Dairesi: İstanbul Bölge Adliye Mahkemesi 12. Hukuk Dairesi
Esas No: 2020/1526
Karar No: 2023/520
Karar Tarihi: 06.04.2023

T.C.
İSTANBUL
BÖLGE ADLİYE MAHKEMESİ
12. HUKUK DAİRESİ
DOSYA NO: 2020/1526
KARAR NO: 2023/520
T Ü R K M İ L L E T İ A D I N A
İ S T İ N A F K A R A R I
İNCELENEN KARARIN
MAHKEMESİ: İSTANBUL ANADOLU 5. ASLİYE TİCARET MAHKEMESİ
TARİHİ: 17/12/2019
NUMARASI: 2016/103 Esas 2019/1298 Karar
DAVA: İtirazın İptali (Ticari Satımdan Kaynaklanan)
İSTİNAF KARAR TARİHİ: 06/04/2023
Davanın reddine ilişkin kararın davacı vekili tarafından istinaf edilmesi üzerine düzenlenen rapor ve dosya kapsamı incelenip gereği görüşülüp düşünüldü;
DAVA: Davacı vekili; müvekkilinin alacağının tahsili amacı ile davalı hakkında İstanbul Anadolu ... İcra Dairesinin ... esas sayılı dosyasında icra takibi başlatıldığını, davalının takibe haksız olarak itiraz ettiğini, müvekkili şirketin keşidecisi olduğu 15.09.2014 keşide tarihli 88.151,63-TL bedelli çekin davalı şirkete teslim edildiğini, davalının çek bedeli kadar mal veya hizmet teslim etmediği gibi, çekin vade tarihinde çekin yazdırılacağı tehdidi ile müvekkili şirketten 22.09.2014 tarihinde mezkur çeke ilişkin olarak 73.000-TL tahsilat yapıldığını, davalının almış olduğu 73.000-TL bedele karşılık olarak müvekkili şirkete sadece 14.000-TL değerinde sigorta işlemi sunduğunu, bakiye 59.000-TL'nin tüm şifahi talepler ve icra takibine rağmen müvekkili şirkete ödenmediğini, söz konusu çekin de halen müvekkiline iade edilmediğini, çekin cari hesaba ilişkin avans olarak davalıya verildiğini belirterek, davalının icra takibine yönelik itirazının iptali ile davalı aleyhine icra inkar tazminatına hükmedilmesini talep etmiştir.
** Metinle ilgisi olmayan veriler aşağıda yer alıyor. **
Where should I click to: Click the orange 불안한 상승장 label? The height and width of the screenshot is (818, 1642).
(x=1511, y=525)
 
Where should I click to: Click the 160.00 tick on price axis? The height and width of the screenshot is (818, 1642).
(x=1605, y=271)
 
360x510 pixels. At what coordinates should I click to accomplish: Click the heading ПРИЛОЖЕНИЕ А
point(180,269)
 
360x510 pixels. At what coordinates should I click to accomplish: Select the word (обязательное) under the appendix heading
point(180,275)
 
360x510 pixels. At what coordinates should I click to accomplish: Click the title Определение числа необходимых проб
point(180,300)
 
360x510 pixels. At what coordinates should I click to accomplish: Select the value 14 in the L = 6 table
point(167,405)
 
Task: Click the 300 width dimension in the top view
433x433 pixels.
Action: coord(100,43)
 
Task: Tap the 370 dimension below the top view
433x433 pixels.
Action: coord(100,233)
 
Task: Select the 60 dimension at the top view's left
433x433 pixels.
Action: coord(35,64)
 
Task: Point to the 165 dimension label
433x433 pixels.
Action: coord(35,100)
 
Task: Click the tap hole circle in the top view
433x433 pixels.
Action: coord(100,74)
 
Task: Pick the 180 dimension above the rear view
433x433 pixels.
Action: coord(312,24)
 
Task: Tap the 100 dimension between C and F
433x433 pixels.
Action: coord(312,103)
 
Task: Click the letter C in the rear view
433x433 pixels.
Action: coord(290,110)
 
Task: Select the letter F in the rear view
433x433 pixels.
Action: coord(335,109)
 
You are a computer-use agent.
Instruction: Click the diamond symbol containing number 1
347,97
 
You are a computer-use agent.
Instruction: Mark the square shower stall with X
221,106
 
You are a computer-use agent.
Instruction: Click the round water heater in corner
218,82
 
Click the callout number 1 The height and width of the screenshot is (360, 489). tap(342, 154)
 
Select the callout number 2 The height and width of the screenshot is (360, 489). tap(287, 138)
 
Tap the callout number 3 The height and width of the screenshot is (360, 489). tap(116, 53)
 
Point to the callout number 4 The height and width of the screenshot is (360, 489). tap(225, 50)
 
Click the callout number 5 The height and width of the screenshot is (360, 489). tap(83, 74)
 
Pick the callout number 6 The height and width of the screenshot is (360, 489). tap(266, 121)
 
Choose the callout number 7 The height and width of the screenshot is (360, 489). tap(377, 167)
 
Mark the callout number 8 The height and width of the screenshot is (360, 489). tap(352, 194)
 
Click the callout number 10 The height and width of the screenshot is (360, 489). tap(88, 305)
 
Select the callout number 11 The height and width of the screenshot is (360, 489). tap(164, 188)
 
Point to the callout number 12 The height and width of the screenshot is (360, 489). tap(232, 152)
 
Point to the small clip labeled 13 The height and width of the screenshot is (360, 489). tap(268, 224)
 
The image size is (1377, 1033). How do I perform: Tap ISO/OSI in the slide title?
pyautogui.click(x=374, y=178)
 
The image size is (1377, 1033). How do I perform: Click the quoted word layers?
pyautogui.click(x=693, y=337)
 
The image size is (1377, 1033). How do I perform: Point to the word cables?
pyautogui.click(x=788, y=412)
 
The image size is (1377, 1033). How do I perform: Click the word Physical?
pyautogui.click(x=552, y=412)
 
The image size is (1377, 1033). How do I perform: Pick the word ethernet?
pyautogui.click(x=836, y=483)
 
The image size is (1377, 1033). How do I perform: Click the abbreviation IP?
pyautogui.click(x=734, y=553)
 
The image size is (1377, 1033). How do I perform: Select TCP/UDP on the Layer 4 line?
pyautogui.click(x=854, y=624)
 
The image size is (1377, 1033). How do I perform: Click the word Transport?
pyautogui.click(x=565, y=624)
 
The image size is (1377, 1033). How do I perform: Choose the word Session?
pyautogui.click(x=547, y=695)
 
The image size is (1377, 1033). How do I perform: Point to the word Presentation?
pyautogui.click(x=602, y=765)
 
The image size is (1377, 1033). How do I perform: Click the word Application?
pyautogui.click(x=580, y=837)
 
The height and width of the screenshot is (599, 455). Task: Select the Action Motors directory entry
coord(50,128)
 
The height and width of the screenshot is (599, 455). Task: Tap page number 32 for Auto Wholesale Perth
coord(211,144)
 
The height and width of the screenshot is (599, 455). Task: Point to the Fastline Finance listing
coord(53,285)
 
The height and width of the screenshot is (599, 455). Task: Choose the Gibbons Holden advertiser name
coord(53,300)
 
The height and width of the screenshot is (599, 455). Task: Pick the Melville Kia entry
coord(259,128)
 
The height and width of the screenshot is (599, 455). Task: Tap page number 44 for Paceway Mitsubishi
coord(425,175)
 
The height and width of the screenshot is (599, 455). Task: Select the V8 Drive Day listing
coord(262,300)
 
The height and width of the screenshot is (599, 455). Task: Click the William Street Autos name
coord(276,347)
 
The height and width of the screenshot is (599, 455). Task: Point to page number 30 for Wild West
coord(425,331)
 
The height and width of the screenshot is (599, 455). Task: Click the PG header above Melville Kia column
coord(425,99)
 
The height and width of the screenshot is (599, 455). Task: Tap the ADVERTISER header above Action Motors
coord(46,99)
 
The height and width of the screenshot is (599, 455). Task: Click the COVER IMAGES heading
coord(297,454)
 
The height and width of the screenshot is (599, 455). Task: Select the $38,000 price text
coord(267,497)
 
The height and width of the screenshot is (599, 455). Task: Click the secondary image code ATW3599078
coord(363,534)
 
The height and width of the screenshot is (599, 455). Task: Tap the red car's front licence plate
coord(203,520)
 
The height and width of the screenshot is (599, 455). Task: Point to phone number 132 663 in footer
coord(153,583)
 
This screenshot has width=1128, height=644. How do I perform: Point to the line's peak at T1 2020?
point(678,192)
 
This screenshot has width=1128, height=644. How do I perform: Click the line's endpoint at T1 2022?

CEVAP: Davalı vekili; davacının iddia ettiği çekin müvekkili şirkete cari hesap bakiye borcuna karşılık olarak verildiğini, tacir olan davacının çek bedeline karşılık bir ödeme yapmış ise bu ödemeyi çeki geri almak suretiyle yapması gerektiğini, davacının söz konusu ödemesinin bu çek bedeline ilişkin olmayıp cari hesap borcuna ilişkin olduğunu, çek bedelinin 88.151,63-TL olmasına rağmen, davacının müvekkiline 73.000-TL ödeme yapması nedeniyle yapılan ödemenin çek bedeline ilişkin olduğunun söylenemeyeceğini, davacının yapmış olduğu ödemenin müvekkili şirketçe cari hesap gereği yapılmış olarak işlem gördüğünü, zaten söz konusu çekin bankaya ibraz edilmediğini ve tahsil edilmediğini, çekin ibraz süresinin geçtiğini, bu nedenle artık kambiyo senedi vasfının da kalmadığını, davacının iddia ettiği gibi çek bedeline ilişkin bir ödeme yapılmadığını, bu nedenle davacının çekin ödendiğini iddia ederek çek bedelinin istirdadını talep edemeyeceğini belirterek, davanın reddi ile davacı aleyhine kötü niyet tazminatına hükmedilmesini talep etmiştir.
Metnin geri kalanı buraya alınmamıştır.